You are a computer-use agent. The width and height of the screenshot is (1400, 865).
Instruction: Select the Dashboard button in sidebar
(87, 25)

◇ ◇ ◇

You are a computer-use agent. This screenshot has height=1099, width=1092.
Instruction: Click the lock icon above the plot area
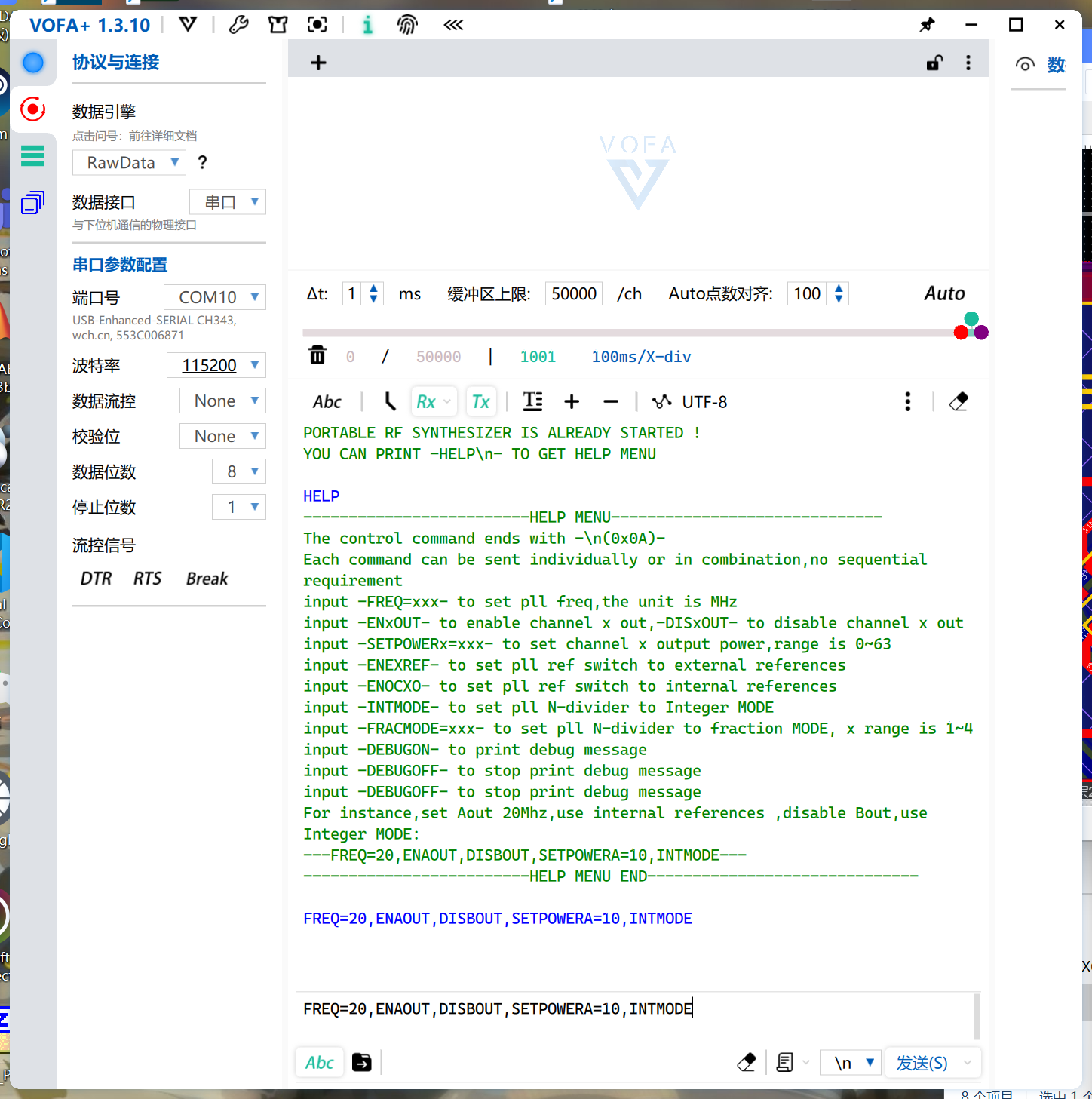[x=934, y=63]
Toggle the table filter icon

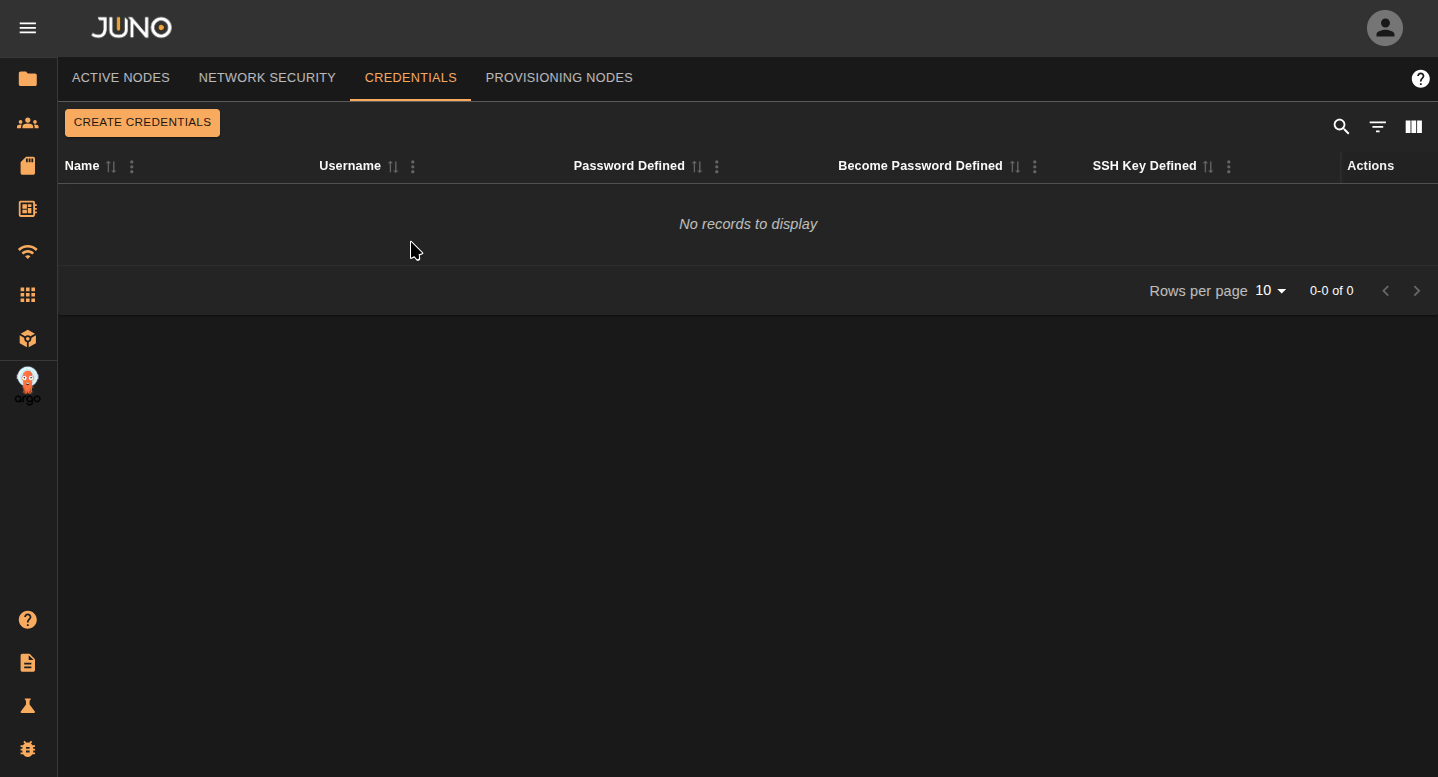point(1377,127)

◇ ◇ ◇

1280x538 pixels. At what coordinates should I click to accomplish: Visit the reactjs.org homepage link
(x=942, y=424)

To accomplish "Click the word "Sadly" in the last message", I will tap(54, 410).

◇ ◇ ◇

Lines that contain "computer" are the result; find them in the entries above and copy each one.

■ **TASK OUTPUT**
You are a computer-use agent. The width and height of the screenshot is (1400, 865).
You are a computer-use agent. This screenshot has height=1099, width=1092.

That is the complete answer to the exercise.